== WHAT IS EXPECTED ==
Copy out the entries exactly, and wherever a picture appears, leave it out.

Stored items
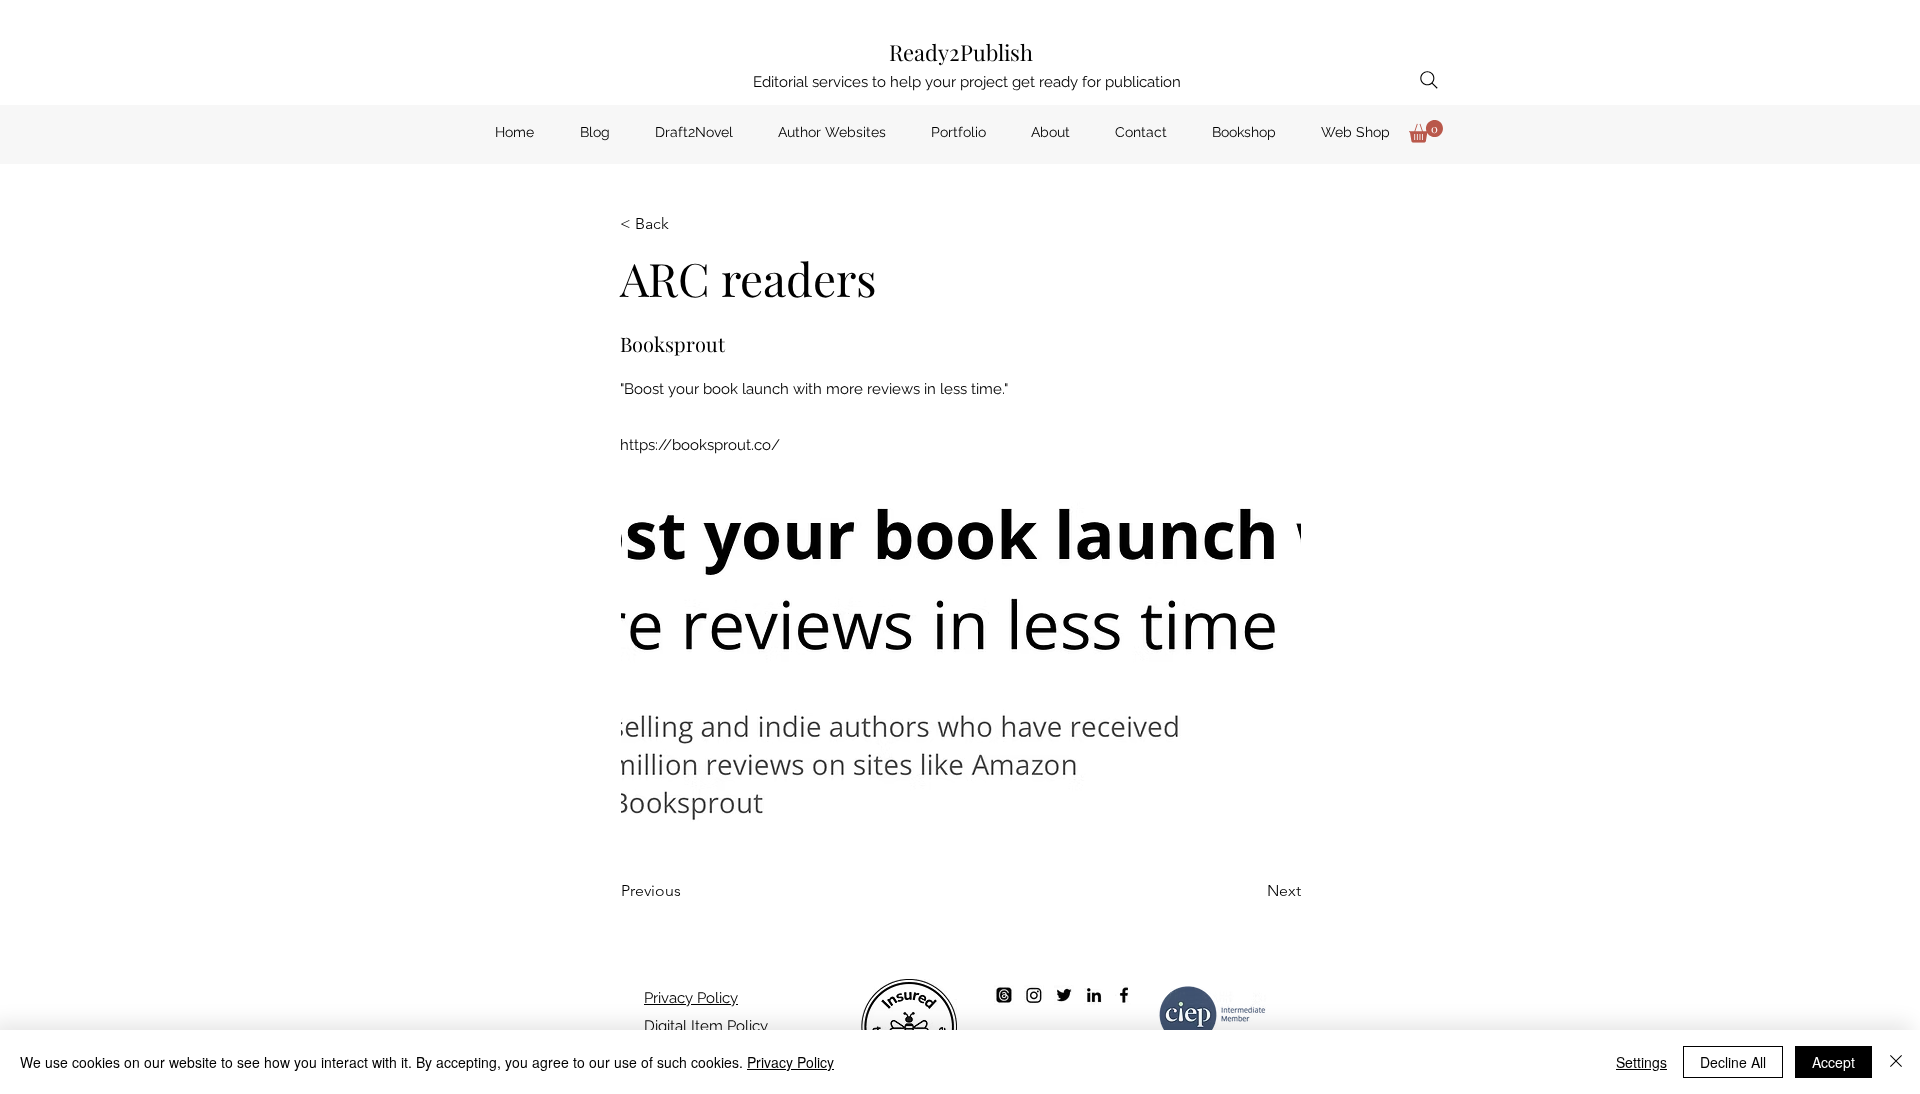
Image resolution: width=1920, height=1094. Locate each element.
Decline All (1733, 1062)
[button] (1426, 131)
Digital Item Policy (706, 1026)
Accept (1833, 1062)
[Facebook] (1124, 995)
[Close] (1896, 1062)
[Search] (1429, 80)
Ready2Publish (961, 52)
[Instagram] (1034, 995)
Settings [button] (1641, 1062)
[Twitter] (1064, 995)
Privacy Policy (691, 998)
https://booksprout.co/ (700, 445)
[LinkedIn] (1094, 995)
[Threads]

== RESPONSE BELOW ==
Image resolution: width=1920, height=1094. Locate each element.
Decline All (1733, 1062)
[button] (1426, 131)
Digital Item Policy (706, 1026)
Accept (1833, 1062)
[Facebook] (1124, 995)
[Close] (1896, 1062)
[Search] (1429, 80)
Ready2Publish (961, 52)
[Instagram] (1034, 995)
Settings [button] (1641, 1062)
[Twitter] (1064, 995)
Privacy Policy (691, 998)
https://booksprout.co/ (700, 445)
[LinkedIn] (1094, 995)
[Threads]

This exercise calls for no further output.